Inquest touching the death of JM (Liverpool): Simon represented a Consultant Anaesthetist following the death of a severely disabled young boy who suffered a serious extravasation injury during surgery and arrested post-operatively. Whilst the death was explained by a rare and previously undiagnosed congenital heart condition. Simon’s client faced an assertion of “situational blindness” by his response to the arrest, which was successfully refuted. Conclusion: Narrative (natural causes).
Inquest touching the death of Baby SD (Rochdale): Simon represented a Consultant Obstetrician following the death of a neonate from sepsis within the context of post-natal hyperbilirubinemia which developed following a missed ante-natal Anti-D injection. The case involved complex neonatology and paediatric pathology evidence as to causation and preparation for exchange transfusion.
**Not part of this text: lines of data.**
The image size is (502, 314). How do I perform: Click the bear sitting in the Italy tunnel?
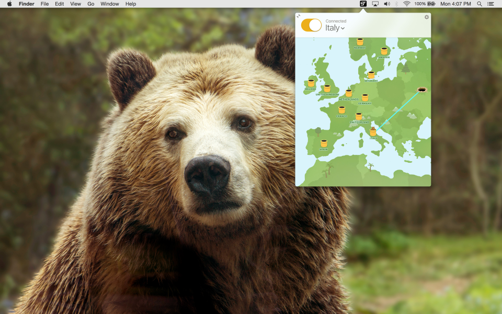pyautogui.click(x=373, y=128)
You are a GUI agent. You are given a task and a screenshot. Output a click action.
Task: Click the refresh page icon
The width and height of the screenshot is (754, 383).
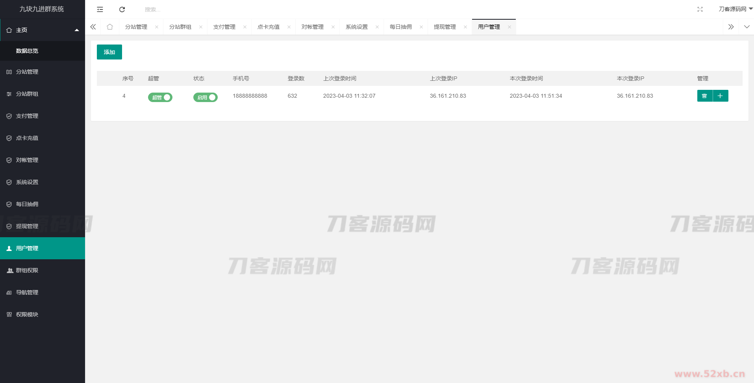(x=122, y=9)
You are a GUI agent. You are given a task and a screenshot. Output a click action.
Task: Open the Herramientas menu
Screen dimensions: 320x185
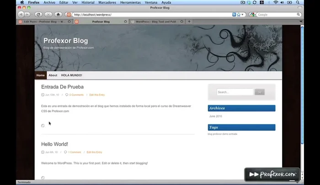[x=130, y=2]
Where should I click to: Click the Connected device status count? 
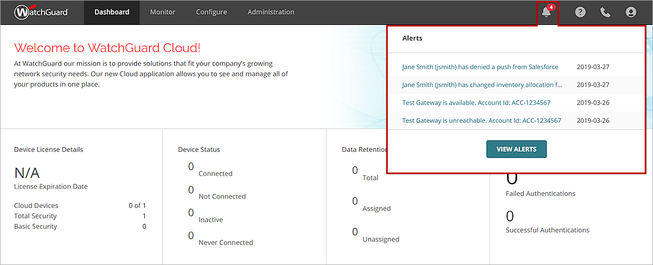click(191, 167)
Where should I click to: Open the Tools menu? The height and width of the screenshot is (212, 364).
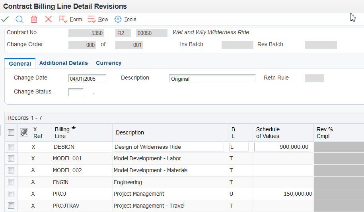click(130, 19)
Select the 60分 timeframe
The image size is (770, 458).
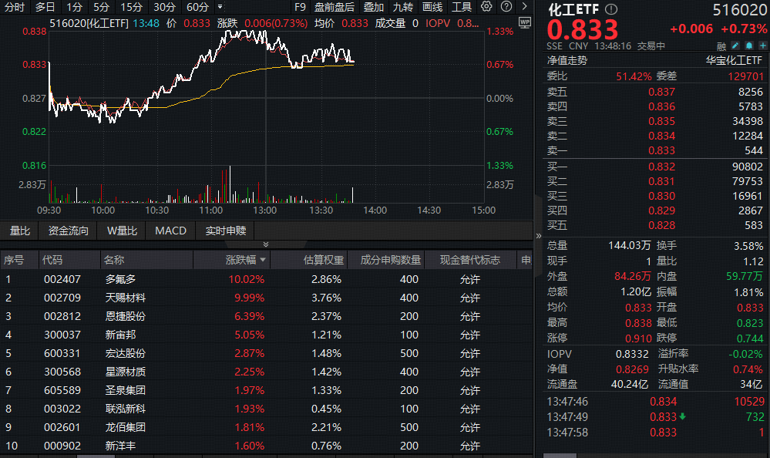(197, 7)
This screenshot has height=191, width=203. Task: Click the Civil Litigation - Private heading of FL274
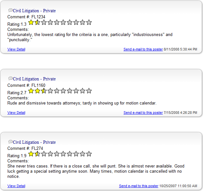click(x=34, y=142)
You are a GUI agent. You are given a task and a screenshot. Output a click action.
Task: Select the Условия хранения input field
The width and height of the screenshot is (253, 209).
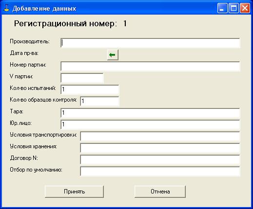pyautogui.click(x=160, y=148)

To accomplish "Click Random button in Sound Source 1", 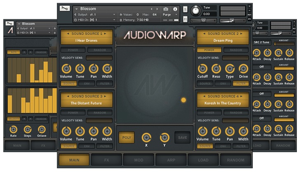I will pyautogui.click(x=99, y=50).
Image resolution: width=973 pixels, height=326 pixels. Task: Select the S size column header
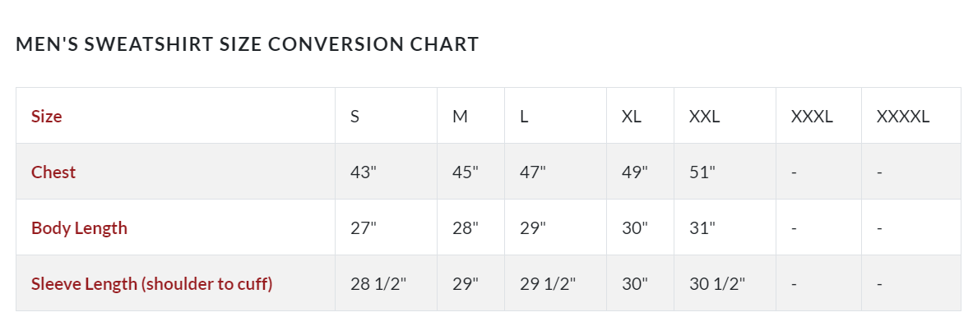[x=355, y=116]
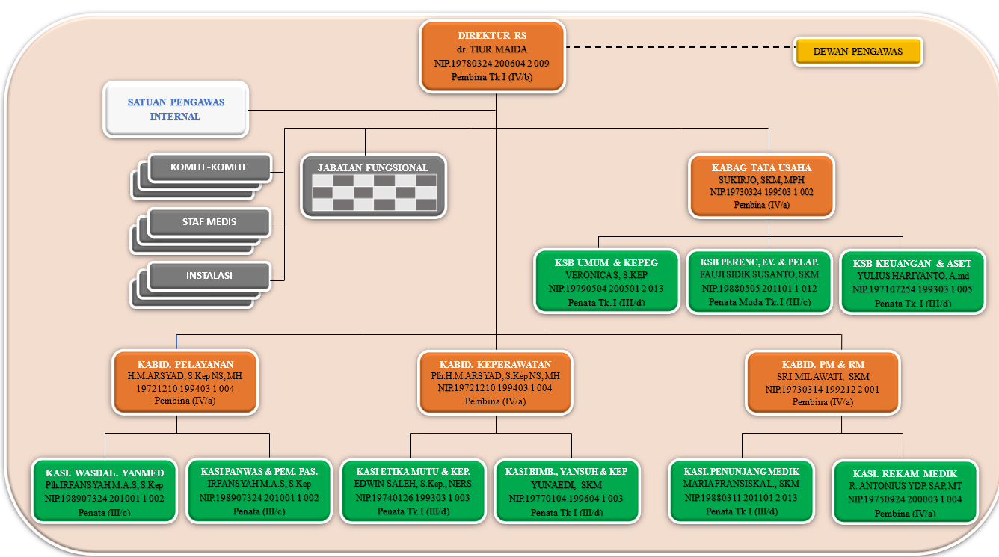The height and width of the screenshot is (557, 999).
Task: Click the Kabid. Pelayanan box
Action: click(x=184, y=382)
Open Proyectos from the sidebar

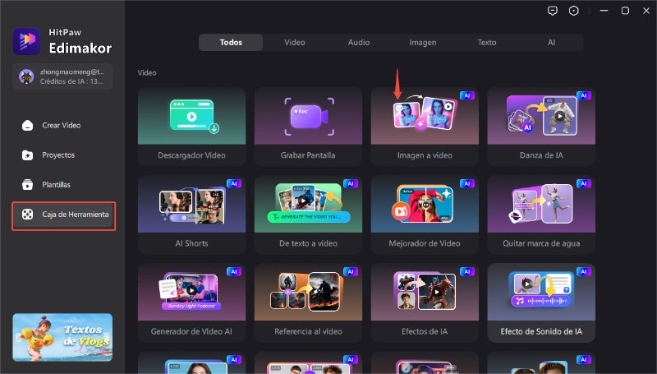(58, 155)
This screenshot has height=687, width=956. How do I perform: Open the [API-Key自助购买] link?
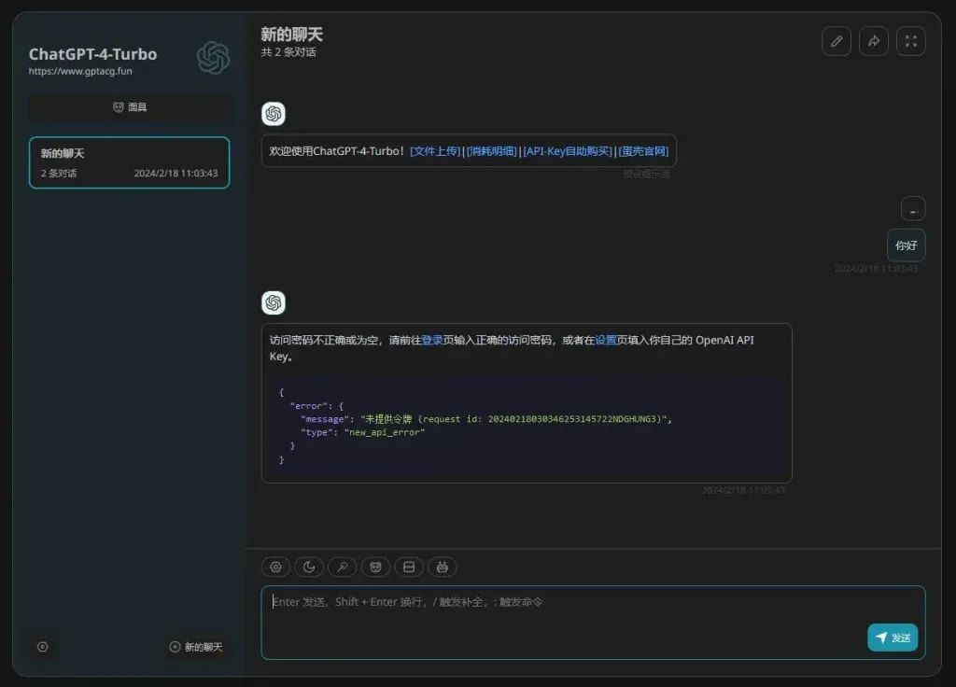(567, 151)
Conclusion: Neglect.
Inquest touching the death of MC (Preston): Simon represented a Consultant Radiologist based in Northern Ireland who remotely reported on out of hours films for English Trusts in a case involving an orbital abscess related death in which subsequent local scanning was delayed although, as was established, not as a result of the actions of Simon’s client. Conclusion: Neglect.
Inquest touching the death of MS (Northumberland): Simon represented an Out of Hours provider who employed a German locum GP who diagnosed a potentially fatal cardiac arrhythmia in a student who became lost to follow-up. Conclusion: Natural Causes.
Inquest touching the death of IJF (Manchester): Simon represented a Birmingham based GP who prescribed an anti-depressant to an adolescent who later went on to take her own life whilst at university in Manchester. Conclusion: Suicide.
Inquest touching the death of HB (Nottingham): Simon represented a national pharmacy chain in inquest proceedings concerning the death of an elderly gentleman from sepsis and in which a prescription for antibiotics was not dispensed. Conclusion: Natural Causes.